24 June 2011

Visual Art: James Barsness at Arthur Roger Gallery

     This post-modern body of work utilizes traditional elements of Christianity, Buddhism and folklore to face contemporary issues of obscenity, feminism, cultural trends and consumerism.  "My art partly has to do with my crackpot ideas about life and living," says Barsness in an interview with Hard Press Editions. "I'm interested in how groups of people interact in a continuous environment like a town. It's primarily about the suppression of our natural interests for the good of the whole. I think it's that moment of suppression that initiates much of our creative energy."  
   The statement certainly rings true for this exhibit.  The imagery and themes are wildly creative, playful, and whimsical.  In his artist statement, Barsness says that his complex compositions are influenced by Breughel, Bosch, R.J. Crumb, Tibetan sacred painting and the artistic traditions of Thailand, India and Ireland.
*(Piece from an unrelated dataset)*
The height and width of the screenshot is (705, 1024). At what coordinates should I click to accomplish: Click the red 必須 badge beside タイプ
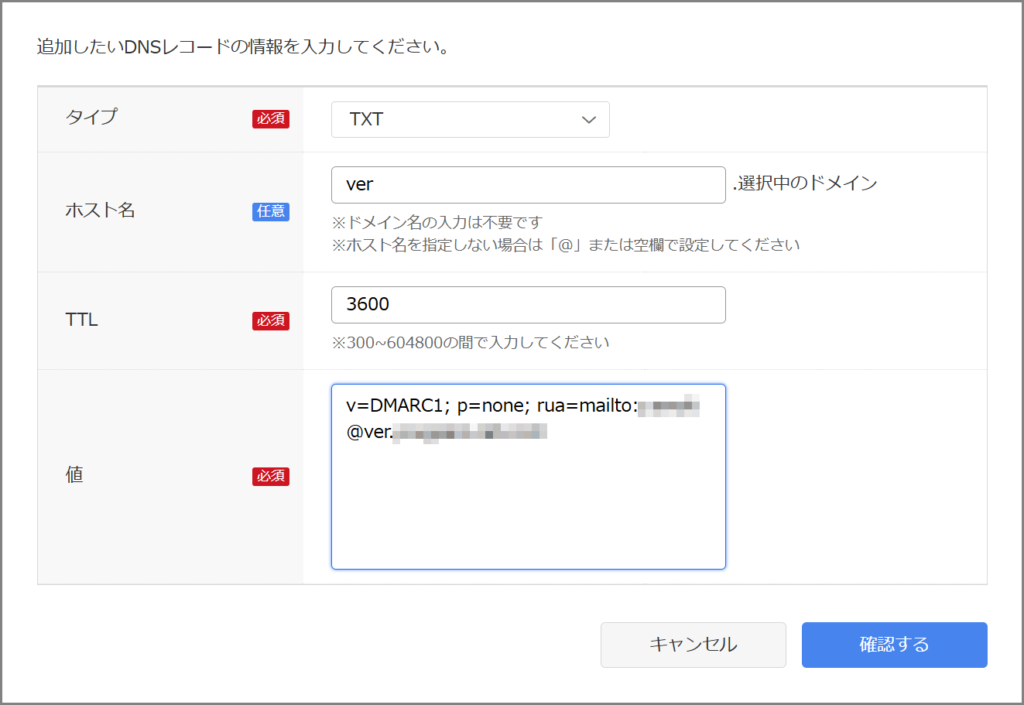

    These eight paintings featured at Arthur Roger Gallery
last month have the similar formal components of highly stylized figure treatment and nature motif. Barsness uses intricate dot patterns and lines to create elaborate geometric forms that are not necessarily visible until the viewer gets close. These patterns and the wide color palette compose grotesque, animalistic figures that explore human behavior and desires in terms of contemporary values of pop culture and consumerism. The strongest part of this exhibit is Barsness’ captivating style; the ornate details absorb and captivate.